Intermediate-risk patients can initially be treated by either an early invasive or a conservative approach with careful monitoring for the development of high-risk features. High-risk features include refractory pain, angina with dynamic ECG changes, or elevated cardiac biomarkers. Such a change in clinical status should advance therapy to a more invasive approach along with adjunctive GP IIb/IIIa inhibitor use.

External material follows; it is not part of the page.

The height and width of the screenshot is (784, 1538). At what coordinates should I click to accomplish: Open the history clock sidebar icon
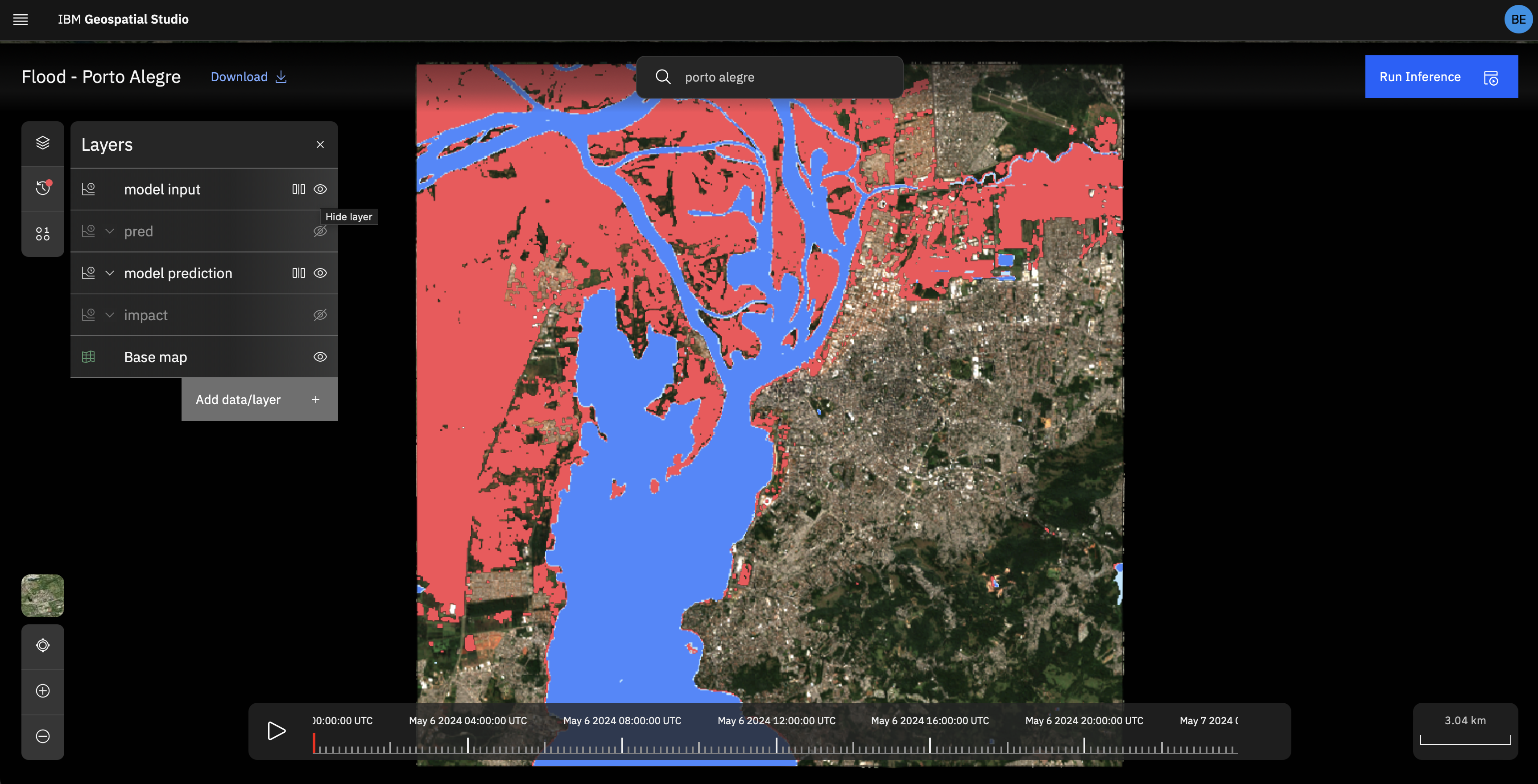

Low-risk patients can often be treated as outpatients or screened for MI with serial cardiac enzymes in a chest pain unit with a goal of early discharge. Invasive therapy is discouraged in these patients. Risk-factor modification is emphasized to all patients regardless of their risk at presentation.

Once the decision is made to perform coronary angiography, the patient’s suitability for coronary revascularization is determined. Two options for revascularization are PCI (i.e., percutaneous transluminal coronary angioplasty [PTCA] and intracoronary stents) or CABG. The choice of which revascularization to perform is beyond the scope of this chapter, although several general guidelines exist. Severe left main trunk disease is usually an indication for CABG, although left main PCI can be performed in select cases (i.e., the patient is not a candidate for open heart surgery). Severe three-vessel disease or severe two-vessel disease involving the left anterior descending artery, along with left ventricular dysfunction or diabetes, also favor CABG (Fig. 40.2).